Sterling’s lifetime ban draws raves in Valley

By Joe Scalzo

and Kevin Connelly


Youngstown State University senior Kendrick Perry has known Los Angeles Clippers coach Doc Rivers for more than a decade.

An Orlando, Fla., native, Perry started playing AAU basketball with his son, Austin Rivers, at age 11 and has been to the Rivers’ house multiple times.

So when Clippers owner Donald Sterling was caught on tape making racist comments in recent days, Perry could think of no better coach to handle the fallout than Rivers, who has been critical of Sterling while attempting to keep his team united during its first-round playoff series.

“He was the perfect person to handle it,” Perry said. “He’s always been a leader, he’s always been vocal, and I think the way he handled things, especially in a situation like this, was perfect.”

On Tuesday, NBA Commissioner Adam Silver banned Sterling for life and fined him $2.5 million, a punishment that has drawn raves from those inside the NBA — and from Perry, an NBA hopeful.

“I loved it,” said Perry, a three-time first-team All-Horizon League selection. “I think it sends a great message. It’s 2014. Racism has to stop.

“That’s a tough situation for anybody to be in, but I think what Adam Silver did was a great start to his career.”

Ursuline High School boys basketball coach Keith Gunther was shocked at how quickly the league moved on its decision, but extremely satisfied with the outcome.

“It sets a tone not only for the older generation, but for the younger generations that those types of attitudes aren’t going to be tolerated, whether you’re black or white,” Gunther said. “If it would have been stated the other way, I don’t think it’s OK.

“Our country has come so far beyond that for someone to think like that, then have employees that are primarily black — both working for them and playing for them — is just an outrage.”

Gunther has experience in handling diversity with relation to his Ursuline basketball team. With players from different cultures and different parts of society, Gunther says he’s talked to his team about race.

“Sometimes it’s really good for us to be integrated, because you learn so much from each other,” Gunther said. “Some people look at it as a negative and I think that’s a shame. We can learn so much from each other, and I think that’s one of the greatest things about Ursuline.”

Racial discrimination in society has lessened, according to Gunther, but it’s comments like Sterling’s that show it’s still prevalent.
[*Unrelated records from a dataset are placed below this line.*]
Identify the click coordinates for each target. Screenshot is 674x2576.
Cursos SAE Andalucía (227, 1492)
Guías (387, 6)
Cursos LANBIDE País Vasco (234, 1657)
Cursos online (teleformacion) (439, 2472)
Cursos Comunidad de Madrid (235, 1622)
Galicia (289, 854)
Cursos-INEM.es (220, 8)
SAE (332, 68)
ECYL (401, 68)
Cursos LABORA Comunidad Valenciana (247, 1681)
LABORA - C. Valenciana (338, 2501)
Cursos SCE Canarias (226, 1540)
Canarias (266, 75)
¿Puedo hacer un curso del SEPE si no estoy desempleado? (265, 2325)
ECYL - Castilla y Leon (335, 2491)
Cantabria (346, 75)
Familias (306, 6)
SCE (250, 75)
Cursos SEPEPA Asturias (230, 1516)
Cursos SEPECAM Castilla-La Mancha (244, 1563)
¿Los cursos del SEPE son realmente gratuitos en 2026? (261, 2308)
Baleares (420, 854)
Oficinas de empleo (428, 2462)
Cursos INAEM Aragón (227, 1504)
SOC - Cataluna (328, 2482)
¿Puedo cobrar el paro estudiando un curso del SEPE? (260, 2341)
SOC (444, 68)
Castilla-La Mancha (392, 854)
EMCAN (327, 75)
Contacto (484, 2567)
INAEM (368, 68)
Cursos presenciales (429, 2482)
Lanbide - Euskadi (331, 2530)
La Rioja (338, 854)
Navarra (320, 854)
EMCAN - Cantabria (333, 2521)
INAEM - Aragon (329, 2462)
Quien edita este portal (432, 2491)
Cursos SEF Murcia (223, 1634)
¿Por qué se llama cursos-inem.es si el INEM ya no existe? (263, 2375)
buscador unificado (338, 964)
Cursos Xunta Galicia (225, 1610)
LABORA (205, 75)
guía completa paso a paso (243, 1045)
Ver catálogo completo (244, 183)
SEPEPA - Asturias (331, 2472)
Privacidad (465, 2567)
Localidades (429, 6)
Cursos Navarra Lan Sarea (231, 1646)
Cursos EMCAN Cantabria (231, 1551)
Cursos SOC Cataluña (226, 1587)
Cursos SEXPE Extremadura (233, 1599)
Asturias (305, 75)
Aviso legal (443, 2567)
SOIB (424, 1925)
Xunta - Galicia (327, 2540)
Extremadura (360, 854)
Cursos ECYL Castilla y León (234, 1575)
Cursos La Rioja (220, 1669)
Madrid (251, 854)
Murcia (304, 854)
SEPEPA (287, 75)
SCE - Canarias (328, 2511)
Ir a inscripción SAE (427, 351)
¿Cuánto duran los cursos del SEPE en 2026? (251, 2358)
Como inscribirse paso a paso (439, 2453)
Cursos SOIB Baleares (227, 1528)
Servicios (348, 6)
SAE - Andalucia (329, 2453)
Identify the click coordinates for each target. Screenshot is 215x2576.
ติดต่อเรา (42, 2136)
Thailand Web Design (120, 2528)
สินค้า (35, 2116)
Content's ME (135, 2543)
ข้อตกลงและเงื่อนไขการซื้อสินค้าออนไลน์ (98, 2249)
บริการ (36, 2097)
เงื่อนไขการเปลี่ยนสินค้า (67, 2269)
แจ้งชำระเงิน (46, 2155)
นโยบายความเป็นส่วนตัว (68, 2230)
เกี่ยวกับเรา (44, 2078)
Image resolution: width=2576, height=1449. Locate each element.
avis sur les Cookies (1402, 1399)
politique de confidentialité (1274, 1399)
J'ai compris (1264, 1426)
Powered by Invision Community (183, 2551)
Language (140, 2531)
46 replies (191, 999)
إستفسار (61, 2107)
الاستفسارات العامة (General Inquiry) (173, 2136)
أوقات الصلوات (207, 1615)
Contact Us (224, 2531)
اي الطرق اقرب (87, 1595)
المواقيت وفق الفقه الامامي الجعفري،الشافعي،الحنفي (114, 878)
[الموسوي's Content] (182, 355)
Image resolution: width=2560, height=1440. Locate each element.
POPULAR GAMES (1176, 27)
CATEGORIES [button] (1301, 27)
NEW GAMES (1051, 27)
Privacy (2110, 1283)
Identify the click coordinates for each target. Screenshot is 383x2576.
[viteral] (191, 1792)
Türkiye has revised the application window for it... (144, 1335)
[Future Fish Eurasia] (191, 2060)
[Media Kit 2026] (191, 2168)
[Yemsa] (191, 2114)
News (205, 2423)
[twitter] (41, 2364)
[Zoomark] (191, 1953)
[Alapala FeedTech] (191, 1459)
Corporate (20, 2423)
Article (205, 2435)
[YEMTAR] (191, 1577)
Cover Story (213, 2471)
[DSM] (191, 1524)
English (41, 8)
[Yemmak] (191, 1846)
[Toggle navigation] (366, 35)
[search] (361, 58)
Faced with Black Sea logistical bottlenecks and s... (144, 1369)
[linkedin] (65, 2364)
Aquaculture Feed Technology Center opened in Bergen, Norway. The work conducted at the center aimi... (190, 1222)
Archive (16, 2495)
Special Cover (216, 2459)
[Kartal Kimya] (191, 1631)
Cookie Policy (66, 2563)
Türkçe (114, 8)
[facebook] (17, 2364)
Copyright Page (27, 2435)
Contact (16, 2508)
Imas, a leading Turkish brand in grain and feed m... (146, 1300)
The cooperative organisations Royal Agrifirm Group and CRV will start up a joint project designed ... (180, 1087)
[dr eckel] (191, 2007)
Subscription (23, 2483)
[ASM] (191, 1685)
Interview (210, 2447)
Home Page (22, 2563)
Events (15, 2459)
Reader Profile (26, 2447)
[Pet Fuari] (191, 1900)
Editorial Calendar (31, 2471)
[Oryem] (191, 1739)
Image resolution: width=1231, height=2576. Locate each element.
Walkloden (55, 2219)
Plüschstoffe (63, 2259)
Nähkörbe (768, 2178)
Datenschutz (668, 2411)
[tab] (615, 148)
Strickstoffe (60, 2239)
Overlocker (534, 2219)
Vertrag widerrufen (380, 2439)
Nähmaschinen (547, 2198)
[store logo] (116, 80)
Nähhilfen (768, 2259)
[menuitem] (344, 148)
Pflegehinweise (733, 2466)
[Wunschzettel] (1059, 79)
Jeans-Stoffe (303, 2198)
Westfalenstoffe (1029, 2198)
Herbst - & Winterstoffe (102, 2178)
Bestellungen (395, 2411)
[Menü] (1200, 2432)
“As you can see, we still got some steps that we have to take to continue to progress in the right direction,” Gunther said. “I can tell you that’s a step forward what the NBA did to say, ‘Hey, this isn’t going to be tolerated in America anymore. It’s not going to happen no matter how much money you have.’”

Current Warren Harding football coach and former basketball coach Steve Arnold, who is black, added: “I’ve encountered racism as a head coach, but you deal with it. It makes you angry, but sports is just a small piece of what we deal with every day.”